Only the final stretch of lines is needed: output exactly the line containing "At what coordinates should I click to accomplish: Open" and all lines following it in the listing below.

··· INPUT FOR THIS TASK

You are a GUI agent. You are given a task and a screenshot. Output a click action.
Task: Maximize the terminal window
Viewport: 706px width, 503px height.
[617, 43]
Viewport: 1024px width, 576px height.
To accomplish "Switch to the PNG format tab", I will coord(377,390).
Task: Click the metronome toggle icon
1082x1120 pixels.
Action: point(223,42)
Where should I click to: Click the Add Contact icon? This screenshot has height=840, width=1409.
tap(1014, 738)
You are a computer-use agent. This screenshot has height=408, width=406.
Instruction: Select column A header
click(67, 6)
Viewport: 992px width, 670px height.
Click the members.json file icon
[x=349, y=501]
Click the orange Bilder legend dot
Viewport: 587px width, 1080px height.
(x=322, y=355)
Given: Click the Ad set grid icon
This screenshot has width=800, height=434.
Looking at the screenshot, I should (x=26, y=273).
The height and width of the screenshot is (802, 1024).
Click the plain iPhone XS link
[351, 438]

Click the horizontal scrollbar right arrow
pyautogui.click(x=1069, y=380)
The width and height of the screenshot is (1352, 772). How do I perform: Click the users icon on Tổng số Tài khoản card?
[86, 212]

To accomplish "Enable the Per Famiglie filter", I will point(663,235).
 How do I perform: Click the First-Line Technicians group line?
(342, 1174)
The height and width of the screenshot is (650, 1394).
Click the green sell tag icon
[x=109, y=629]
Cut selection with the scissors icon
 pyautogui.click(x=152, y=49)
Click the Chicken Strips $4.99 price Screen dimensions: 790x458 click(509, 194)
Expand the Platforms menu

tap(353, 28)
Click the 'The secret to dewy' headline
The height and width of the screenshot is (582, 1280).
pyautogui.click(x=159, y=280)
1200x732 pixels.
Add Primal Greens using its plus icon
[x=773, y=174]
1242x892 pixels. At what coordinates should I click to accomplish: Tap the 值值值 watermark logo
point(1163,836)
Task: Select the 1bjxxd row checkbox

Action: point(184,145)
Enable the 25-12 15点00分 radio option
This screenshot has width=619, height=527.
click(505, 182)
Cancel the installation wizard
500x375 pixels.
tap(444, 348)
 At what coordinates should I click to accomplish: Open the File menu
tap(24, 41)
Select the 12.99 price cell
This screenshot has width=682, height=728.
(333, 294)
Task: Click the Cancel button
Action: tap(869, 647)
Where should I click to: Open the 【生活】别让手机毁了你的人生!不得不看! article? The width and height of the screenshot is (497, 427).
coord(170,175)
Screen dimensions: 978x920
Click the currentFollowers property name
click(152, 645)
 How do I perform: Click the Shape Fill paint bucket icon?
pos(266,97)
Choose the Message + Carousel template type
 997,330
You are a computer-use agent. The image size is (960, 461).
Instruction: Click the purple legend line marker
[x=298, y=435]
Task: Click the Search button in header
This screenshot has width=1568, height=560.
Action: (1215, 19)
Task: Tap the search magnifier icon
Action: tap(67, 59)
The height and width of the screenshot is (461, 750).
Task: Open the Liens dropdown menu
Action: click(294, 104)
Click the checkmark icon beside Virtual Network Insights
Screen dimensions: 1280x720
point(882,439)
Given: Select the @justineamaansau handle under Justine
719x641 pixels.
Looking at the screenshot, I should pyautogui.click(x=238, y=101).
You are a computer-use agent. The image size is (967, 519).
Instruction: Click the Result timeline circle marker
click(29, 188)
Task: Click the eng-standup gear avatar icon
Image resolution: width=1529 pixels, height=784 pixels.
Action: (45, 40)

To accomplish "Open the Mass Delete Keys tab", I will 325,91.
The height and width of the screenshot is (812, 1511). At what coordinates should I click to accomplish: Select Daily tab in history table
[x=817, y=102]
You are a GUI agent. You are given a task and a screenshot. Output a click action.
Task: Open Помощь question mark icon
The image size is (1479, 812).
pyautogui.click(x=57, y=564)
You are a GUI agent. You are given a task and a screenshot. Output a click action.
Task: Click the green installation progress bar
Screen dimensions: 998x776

······

## TASK ANSWER
 At what coordinates should I click to accomplish: Open the File menu
tap(24, 41)
Select the 12.99 price cell
This screenshot has width=682, height=728.
(333, 294)
Task: Click the Cancel button
Action: tap(869, 647)
Where should I click to: Open the 【生活】别让手机毁了你的人生!不得不看! article? The width and height of the screenshot is (497, 427).
coord(170,175)
Screen dimensions: 978x920
Click the currentFollowers property name
click(152, 645)
 How do I perform: Click the Shape Fill paint bucket icon?
pos(266,97)
Choose the Message + Carousel template type
 997,330
You are a computer-use agent. The image size is (960, 461).
Instruction: Click the purple legend line marker
[x=298, y=435]
Task: Click the Search button in header
This screenshot has width=1568, height=560.
Action: (1215, 19)
Task: Tap the search magnifier icon
Action: tap(67, 59)
The height and width of the screenshot is (461, 750).
Task: Open the Liens dropdown menu
Action: click(294, 104)
Click the checkmark icon beside Virtual Network Insights
Screen dimensions: 1280x720
point(882,439)
Given: Select the @justineamaansau handle under Justine
719x641 pixels.
Looking at the screenshot, I should pyautogui.click(x=238, y=101).
You are a computer-use agent. The image size is (967, 519).
Instruction: Click the Result timeline circle marker
click(29, 188)
Task: Click the eng-standup gear avatar icon
Image resolution: width=1529 pixels, height=784 pixels.
Action: (45, 40)

To accomplish "Open the Mass Delete Keys tab", I will 325,91.
The height and width of the screenshot is (812, 1511). At what coordinates should I click to accomplish: Select Daily tab in history table
[x=817, y=102]
You are a GUI agent. You are given a task and a screenshot. Output a click action.
Task: Open Помощь question mark icon
The image size is (1479, 812).
pyautogui.click(x=57, y=564)
You are a GUI agent. You are given a task and a screenshot. Output a click action.
Task: Click the green installation progress bar
Screen dimensions: 998x776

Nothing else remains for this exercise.